Introduction
Reinforcement learning (RL) studies how an agent learns to make decisions by interacting with an environment.
At each time step:
- The agent observes a state.
- The agent chooses an action.
- The environment returns a reward and a new state.
- The agent updates its behavior to get more reward over time.
Core Terms
- Agent: the learner or decision maker.
- Environment: the world the agent interacts with.
- State: information available to the agent.
- Action: a decision the agent can take.
- Reward: feedback from the environment.
- Policy: a rule for choosing actions.
- Return: accumulated future reward.
The goal is to learn a policy that maximizes expected return.
Return and Discounting
The discounted return is:
$$ G_t = r_{t+1} + \gamma r_{t+2} + \gamma^2 r_{t+3} + \dots $$
where $\gamma$ is the discount factor.
- $\gamma$ near 0 values immediate reward.
- $\gamma$ near 1 values long-term reward.
Discounting helps make long-horizon problems mathematically manageable and encodes how much future rewards matter.

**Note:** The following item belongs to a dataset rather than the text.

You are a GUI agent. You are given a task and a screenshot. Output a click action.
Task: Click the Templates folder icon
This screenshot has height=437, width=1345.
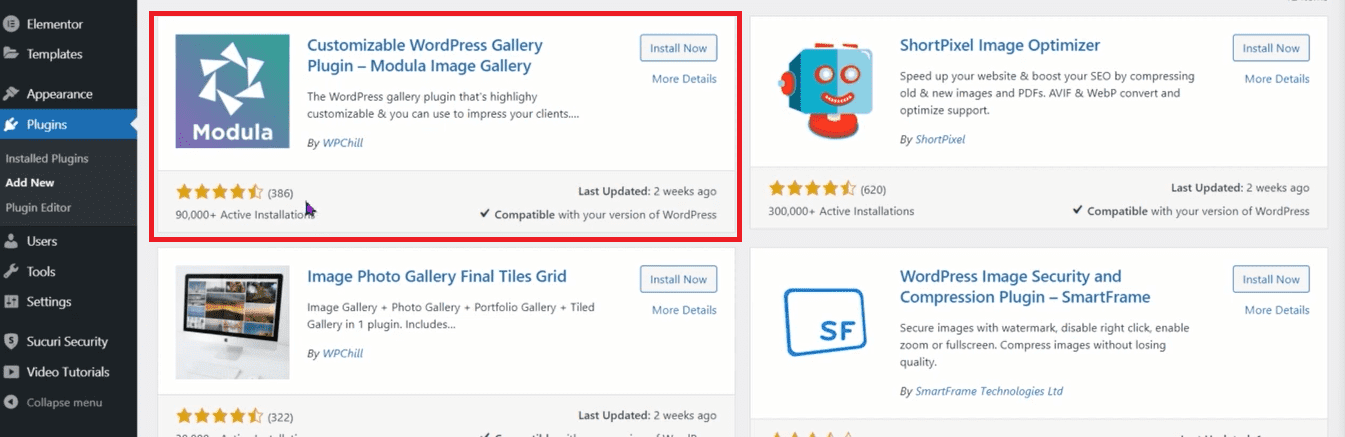11,54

Exploration and Exploitation
The agent must balance:
- Exploration: try actions to learn more.
- Exploitation: choose actions that currently seem best.

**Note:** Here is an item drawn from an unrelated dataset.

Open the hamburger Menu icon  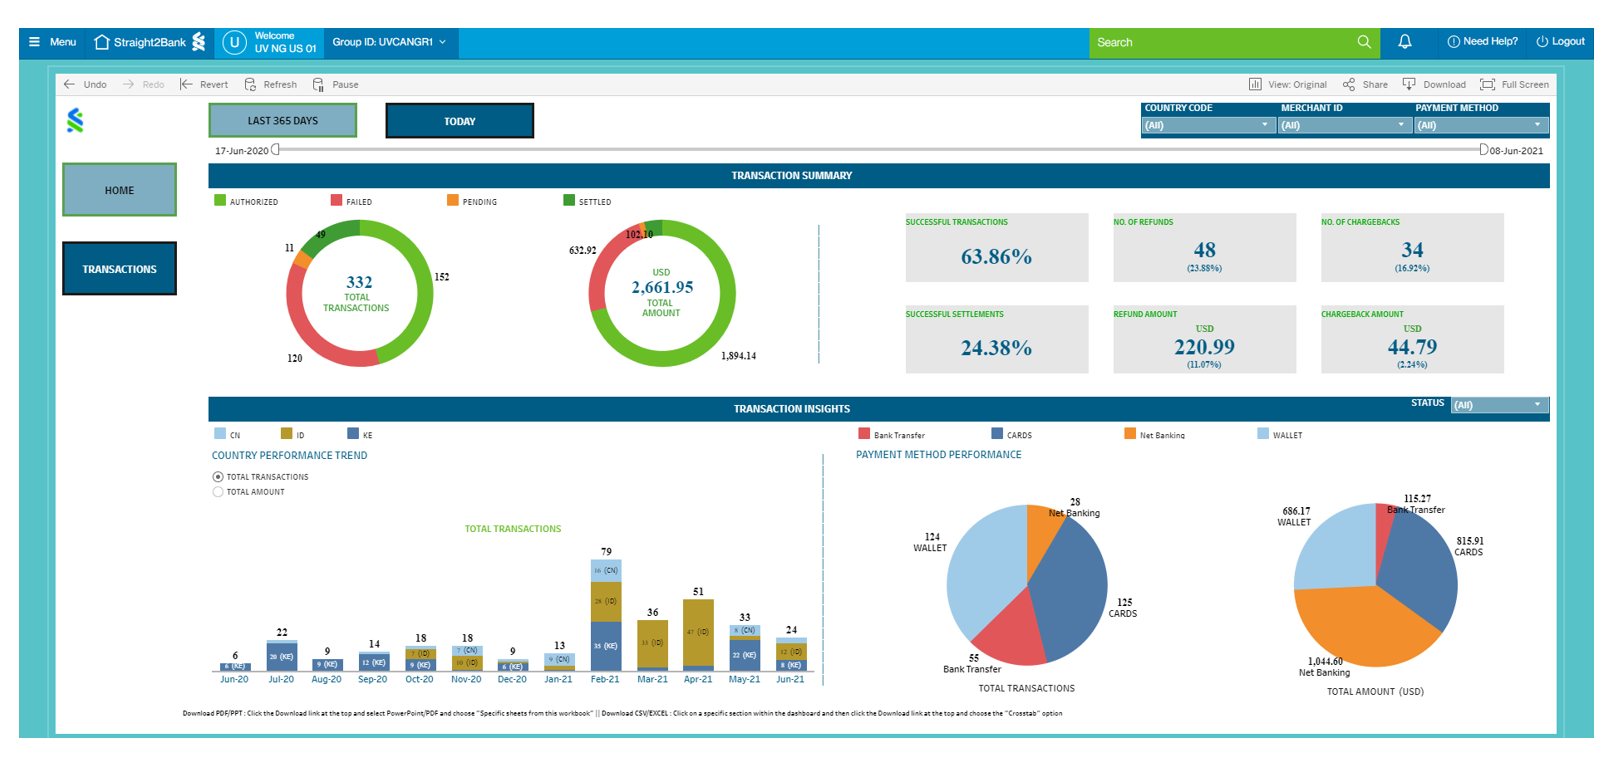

Too little exploration can trap the agent in a poor policy. Too much exploration can waste reward.
Why RL Is Hard
RL is difficult because:
- Rewards can be delayed.
- Data depends on the policy.
- Exploration can be expensive or unsafe.
- Training can be unstable.
- Simulators may not match reality.
RL is powerful, but it should not be used when supervised learning, planning, or simpler optimization would solve the problem.
Closing
The foundation of RL is the agent-environment loop. Everything else, value functions, policy gradients, Q-learning, and actor-critic methods, builds on this loop.